* [TASK DETAILS] Exactly the lines starting at the line containing "https://dzen.ru/youngspace.ru (209, 782)" and ending at the line containing "Илья Ткачев (82, 336)" are to be written out from the listing below, both included.

* [PROVIDED ENTRIES]
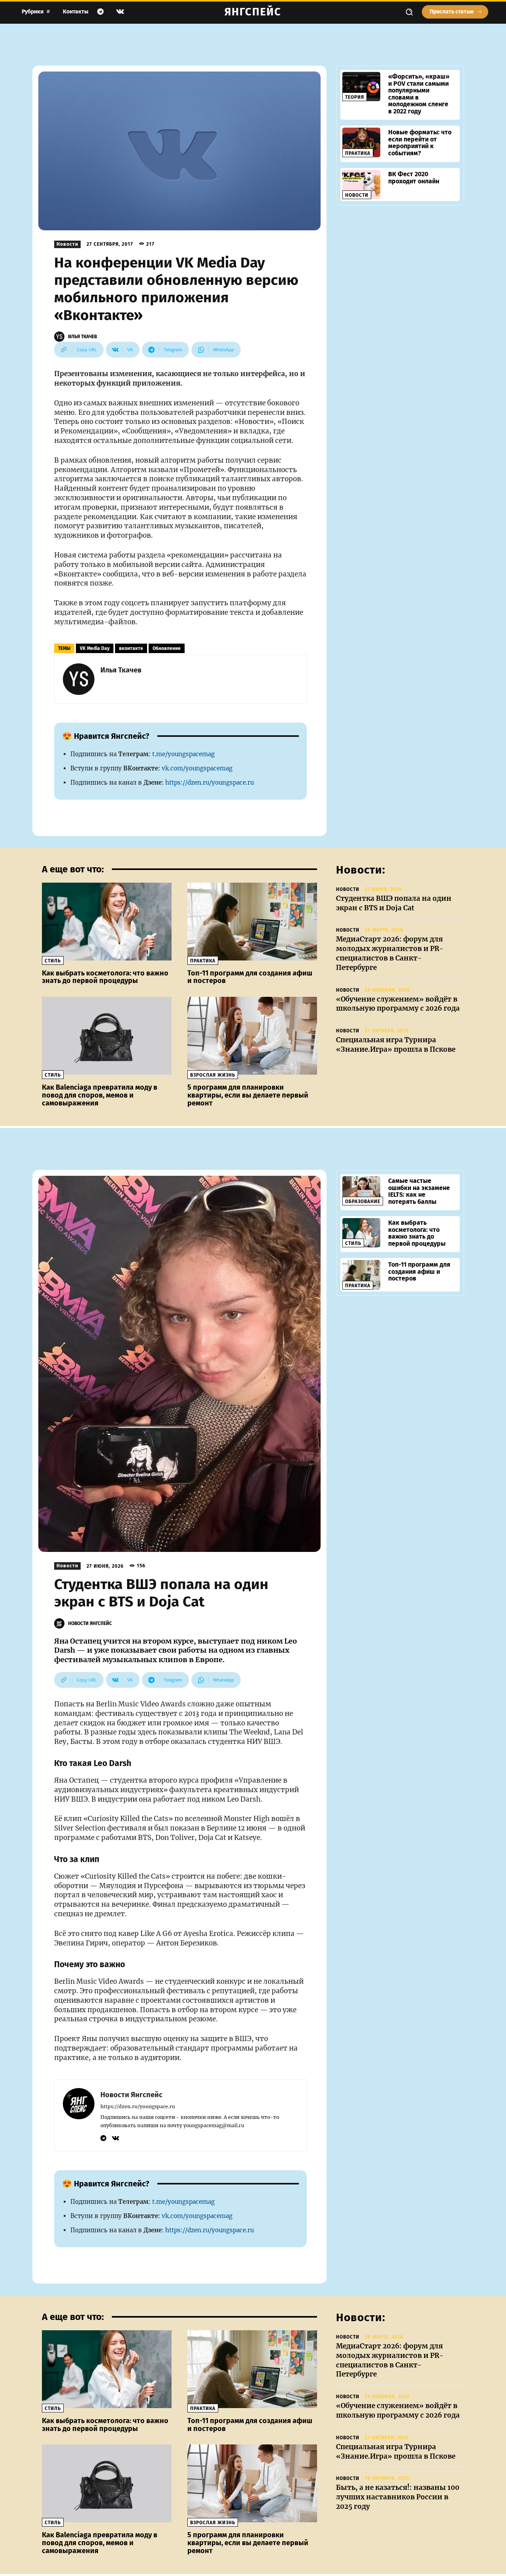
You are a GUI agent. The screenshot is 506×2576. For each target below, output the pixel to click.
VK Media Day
...
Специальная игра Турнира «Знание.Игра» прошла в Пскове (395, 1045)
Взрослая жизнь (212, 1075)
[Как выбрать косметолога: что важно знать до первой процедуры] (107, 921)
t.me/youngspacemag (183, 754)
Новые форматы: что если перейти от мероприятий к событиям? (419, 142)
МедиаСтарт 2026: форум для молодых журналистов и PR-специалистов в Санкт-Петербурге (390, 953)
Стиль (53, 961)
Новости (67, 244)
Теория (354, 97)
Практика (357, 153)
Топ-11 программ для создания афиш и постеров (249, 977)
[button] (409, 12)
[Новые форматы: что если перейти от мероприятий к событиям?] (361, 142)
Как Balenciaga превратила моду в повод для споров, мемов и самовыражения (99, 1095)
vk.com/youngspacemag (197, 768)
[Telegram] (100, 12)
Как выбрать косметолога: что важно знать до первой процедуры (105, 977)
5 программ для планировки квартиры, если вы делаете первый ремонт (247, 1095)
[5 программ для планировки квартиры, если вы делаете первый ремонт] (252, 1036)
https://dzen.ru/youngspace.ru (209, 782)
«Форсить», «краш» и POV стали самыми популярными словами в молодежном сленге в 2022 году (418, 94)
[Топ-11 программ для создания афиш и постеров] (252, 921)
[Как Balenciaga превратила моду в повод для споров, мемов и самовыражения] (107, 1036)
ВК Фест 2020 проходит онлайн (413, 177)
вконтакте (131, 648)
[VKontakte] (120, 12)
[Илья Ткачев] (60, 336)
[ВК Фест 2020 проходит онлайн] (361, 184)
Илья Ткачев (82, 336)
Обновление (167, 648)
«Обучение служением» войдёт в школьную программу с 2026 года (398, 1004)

* [WRITTEN ANSWER]
https://dzen.ru/youngspace.ru (209, 782)
«Форсить», «краш» и POV стали самыми популярными словами в молодежном сленге в 2022 году (418, 94)
[Топ-11 программ для создания афиш и постеров] (252, 921)
[Как Balenciaga превратила моду в повод для споров, мемов и самовыражения] (107, 1036)
ВК Фест 2020 проходит онлайн (413, 177)
вконтакте (131, 648)
[VKontakte] (120, 12)
[Илья Ткачев] (60, 336)
[ВК Фест 2020 проходит онлайн] (361, 184)
Илья Ткачев (82, 336)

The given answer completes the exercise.